When it comes to clinical care, there should be policies about when it’s appropriate to implement AI in a hospital system, what needs to be disclosed to patients about the use of AI in their care, and how patients can, if they wish, opt out of the use of AI in their care, Federico says. Stanford Hospital is already setting an example by developing these standards and policies in house, Trotsyuk says. And The Joint Commission, the healthcare standards-setting body that is responsible for the accreditation of hospitals, could take Stanford’s approach as a starting point for developing policies other hospitals could follow.  

Immediate Action Needed

Hospitals and academic institutions are already worried that they could be implementing AI systems without knowing if they are safe and equitable, Federico says. This gives her hope that institutional-level changes, such as adoption of Stanford’s Ethics and Society Review process, could be rapidly and widely implemented.

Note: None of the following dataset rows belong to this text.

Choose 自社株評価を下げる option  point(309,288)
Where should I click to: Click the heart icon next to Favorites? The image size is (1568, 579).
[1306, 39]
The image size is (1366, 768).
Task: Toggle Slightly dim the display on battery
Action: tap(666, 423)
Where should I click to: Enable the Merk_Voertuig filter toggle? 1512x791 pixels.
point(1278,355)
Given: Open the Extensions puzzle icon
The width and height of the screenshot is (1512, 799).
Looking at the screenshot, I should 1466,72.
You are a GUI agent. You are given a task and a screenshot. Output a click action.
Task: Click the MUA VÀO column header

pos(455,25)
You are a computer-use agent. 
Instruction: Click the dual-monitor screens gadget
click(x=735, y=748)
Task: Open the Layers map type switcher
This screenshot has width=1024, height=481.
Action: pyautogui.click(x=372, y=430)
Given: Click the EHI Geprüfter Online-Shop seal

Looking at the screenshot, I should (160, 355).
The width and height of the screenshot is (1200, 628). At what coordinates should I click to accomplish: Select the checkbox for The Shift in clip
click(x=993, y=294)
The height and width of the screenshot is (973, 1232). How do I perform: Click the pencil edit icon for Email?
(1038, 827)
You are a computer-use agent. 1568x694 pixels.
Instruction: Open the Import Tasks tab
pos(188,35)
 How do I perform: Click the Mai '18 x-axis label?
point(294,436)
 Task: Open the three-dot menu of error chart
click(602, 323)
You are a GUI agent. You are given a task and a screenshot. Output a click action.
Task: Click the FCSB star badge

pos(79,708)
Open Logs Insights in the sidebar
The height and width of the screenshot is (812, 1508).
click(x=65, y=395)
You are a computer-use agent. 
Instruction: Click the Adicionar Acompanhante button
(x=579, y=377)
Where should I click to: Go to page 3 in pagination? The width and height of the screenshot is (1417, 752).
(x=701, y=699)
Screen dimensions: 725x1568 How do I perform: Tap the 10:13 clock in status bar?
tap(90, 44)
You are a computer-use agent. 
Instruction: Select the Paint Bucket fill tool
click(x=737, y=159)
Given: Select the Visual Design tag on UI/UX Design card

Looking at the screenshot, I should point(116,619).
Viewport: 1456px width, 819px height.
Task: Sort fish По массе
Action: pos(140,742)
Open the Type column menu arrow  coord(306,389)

Meanwhile, it could take some time to put in place some of the top-down regulations. But developers of biomedical AI would also benefit from greater clarity about standards for doing no harm. Without clear guardrails, they could inadvertently cause harm to patients and potentially face liability for their actions.

There need to be both carrots and sticks at all levels, Federico says. “There should be a motivation to do what’s necessary, but also penalties should developers, hospitals, or physicians not follow the rules.”